We quote from a PhD thesis on sarcoidosis and post-inflammatory fatigue, written by Korenromp, I.H.E.:
Sarcoidosis is a systemic inflammatory disorder that is characterized by granuloma formation in different organs. Sarcoidosis patients frequently report fatigue. Even when the clinical symptoms of the inflammatory disease sarcoidosis have resolved, chronic fatigue may persist. In this study 75 patients with sarcoidosis in clinical remission were evaluated. Median time since diagnosis was 9 years (interquartile range 5 – 17).
Chronic fatigue was present in 49% of patients. The fatigued patients reported significantly more pain points, lower scores on health status, higher levels of psychological distress, higher scores the personality trait Harm-Avoidance, a higher percentage of days awaking unrefreshed, and lower scores on muscle strength tests (respiratory muscles, handgrip and quadriceps) than the non-fatigued patients.
Criteria for Chronic Fatigue Syndrome were met in 47% of fatigued cases. Compared to normscores, fatigued patients showed significantly reduced physical activity levels as measured with an accelerometer. Immunologically, – after in vitro stimulation of supernatants of whole blood cultures – a complex of T cell produced cytokines/chemokines was identified which consisted of interleukin (IL)-4, IL-5 and IL-10.
This so called Th2-complex was negatively associated with chronic fatigue. In addition, in fatigued patients in vitro production of monocyte-derived IL-8 was higher while plasma levels of MCP-1 was lower compared to non-fatigued patients. This observation led to the hypothesis that fatigued patients had been sensitized by the immense inflammation during the active phase of sarcoidosis.
This sensitization of the neuronal system together with the reduced capability to produce Th2 cytokines (this Th2 response is necessary to restore the immune balance) contributes to the persistence of chronic fatigue, even after the clinical signs of disease activity have resolved. Furthermore, in response to acute psychosocial stress (Trier Social Stress Test) fatigued patients released less epinephrine than non-fatigued patients.
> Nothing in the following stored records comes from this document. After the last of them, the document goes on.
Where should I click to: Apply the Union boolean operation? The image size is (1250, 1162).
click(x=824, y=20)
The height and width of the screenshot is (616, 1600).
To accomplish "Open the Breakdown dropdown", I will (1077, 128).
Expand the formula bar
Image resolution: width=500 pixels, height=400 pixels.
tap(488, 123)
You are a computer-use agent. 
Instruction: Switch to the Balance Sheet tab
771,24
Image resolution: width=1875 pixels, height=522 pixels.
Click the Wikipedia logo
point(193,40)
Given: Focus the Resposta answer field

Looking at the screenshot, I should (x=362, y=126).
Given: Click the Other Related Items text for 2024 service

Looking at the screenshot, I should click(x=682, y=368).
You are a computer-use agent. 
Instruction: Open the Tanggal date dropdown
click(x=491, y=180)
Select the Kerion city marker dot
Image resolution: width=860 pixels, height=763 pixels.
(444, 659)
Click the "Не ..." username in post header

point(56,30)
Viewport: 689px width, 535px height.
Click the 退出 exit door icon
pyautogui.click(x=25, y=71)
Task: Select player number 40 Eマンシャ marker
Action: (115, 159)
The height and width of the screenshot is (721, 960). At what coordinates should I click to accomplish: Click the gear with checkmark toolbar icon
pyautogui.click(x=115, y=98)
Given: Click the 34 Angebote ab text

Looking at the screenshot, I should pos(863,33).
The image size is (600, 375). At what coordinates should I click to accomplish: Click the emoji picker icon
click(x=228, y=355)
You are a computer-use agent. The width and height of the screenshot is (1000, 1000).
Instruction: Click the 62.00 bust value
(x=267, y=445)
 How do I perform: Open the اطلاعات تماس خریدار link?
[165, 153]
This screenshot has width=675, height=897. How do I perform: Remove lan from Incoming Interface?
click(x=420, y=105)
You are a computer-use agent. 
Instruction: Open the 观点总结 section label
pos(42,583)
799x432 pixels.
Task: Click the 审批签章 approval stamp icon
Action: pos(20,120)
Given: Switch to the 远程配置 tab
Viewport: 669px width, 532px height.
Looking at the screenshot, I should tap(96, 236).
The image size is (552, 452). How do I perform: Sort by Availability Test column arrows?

Fatigued female patients also tended to have overall lower blood pressure levels compared to non-fatigued females. Moreover, compared to controls AUC’s and N2P2-amplitudes of EEG recorded Laser Evoked Potentials of the study group were decreased while N2- and P2-latencies were normal. This points to reduced nociception via small Aδ-fibers, without damage of the myeline layer that surrounds the fibers.
At one year follow up in 50% of the study cohort reported chronic fatigue. Multiple regression analysis revealed that the cytokine/chemokine profile and psychoneurotic distress were significant predictors of fatigue severity as measured at follow up. As chronic post-inflammatory fatigue is a severe problem which persists over many years, accurate treatment is of the utmost importance.
Therefore, we recommend a trial to assess the usefulness of cognitive behavior therapy (in order to alleviate psychological symptoms) in combination with graded exercise therapy (so as to enhance physical activity levels and muscle force, but also to stimulate sympathetic output and epinephrine secretion, which subsequently enhances Th2 cytokine production) in a group of chronically fatigued sarcoidosis patients in clinical remission.
Post inflammatory fatigue is difficult to treat
As we now have access to a autocoid which inhibits pro-inflammatory processes, and is without troublesome side effects, palmitoylethanolamide should be explored in the post-inflammatory fatigue syndrome. Clinical experience we gathered supports this indication.